I don’t think I’ve ever lectured about psychopathy without having someone ask if a sociopath is the same thing. The answer, it happens, is “kind of”.
The term “sociopathy” was popularised by George Partridge, an American psychologist, in the late 1920s and early 1930s. At a time when people were arguing over what the term “psychopath” should mean, Partridge’s point was to emphasise that the thing that made psychopaths who they are is their willingness to ignore social norms and conventions to harm others.
Partridge’s posthumous legacy was the inclusion of Sociopathic Personality Disturbance in the very first edition of the Diagnostic and Statistical Manual of Mental Disorders. The label was relatively short-lived, however, as the next edition refined it to Antisocial Personality. To this day you won’t find “psychopathy” or “sociopathy” in the DSM.
Psychopathy is a constellation of callous and unemotional personality characteristics, often in conjunction with an impulsive and disorganised pattern of relationships and lifestyle. Psychopaths are responsible for a disproportionate share of our crime rate. They are unlikely to be fixed by measures such as boot camps – they are generally considered to be less attentive to things like punishments and rewards for good behaviour. It’s relatively rare in the general population, but more common in some parts of the world than others. Some studies suggest it’s more common in the US, with something like 4% of men and 1% of women meeting the criteria. It’s probably at least partly genetic.
But the crossnational variation is intriguing. I’ll come back to that.
In the 1980s, a bloke called Robert Smith, not to be confused with the Cure’s lead singer, wrote several articles and a book about psychopathy. The Psychopath in Society included a recommendation to find ways to take advantage of psychopathic traits in ways that benefit the person and those around them.
For example, we should find occupational niches where a psychopath can get the goodies without harming anybody and benefit the organisation they work for. Sounds like a plan.
In fact, this is kind of what happens naturally, with at least some psychopaths charming their way into roles that get them the goodies, though they tend to cause chaos as they do. Think Gordon Gekko in Wall Street: “Greed is, for lack of a better word, good.”

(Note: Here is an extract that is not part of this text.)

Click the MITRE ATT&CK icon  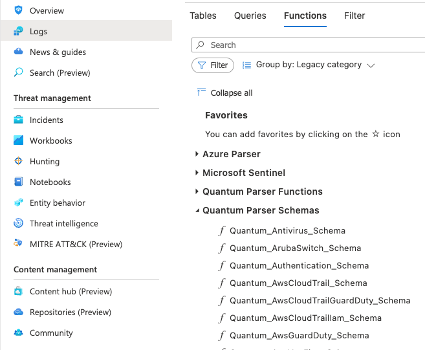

Smith also makes an intriguing argument that perhaps at least a bit of the variance in the psychopathic make-up isn’t so much antisocial and super-social, but an internalisation of social values around individualism and things like the American dream. Hmmm, and the US has a higher-than-average proportion of psychopaths … If that’s the case, then we’d expect to find that people who are more individualistic than others will also endorse psychopathic traits more.
New Zealand is generally considered a relatively individualistic culture in which we’re loosely connected and generally look after ourselves; job-related success is the product of proving what you can do. Take a look at Hofstede Insights’ Country Comparison Tool, and you’ll find we score 79 for culture-level individualism. Australia weighs in at 90, just behind the US at 91. Japan comes in at 46, and Fiji scores a collectivist 14.
But in a book chapter I co-wrote with then-honours student Samantha Hartley, we found that individual-level individualism is associated with psychopathic traits. That’s to say although New Zealand is considered an individualistic culture, we vary internally as to how much we define ourselves in terms of our characteristics as opposed to connections with others and our social roles.
While Smith wasn’t right about getting psychopaths to intern at Enron, he may have been right about the extra-social nature of psychopathy.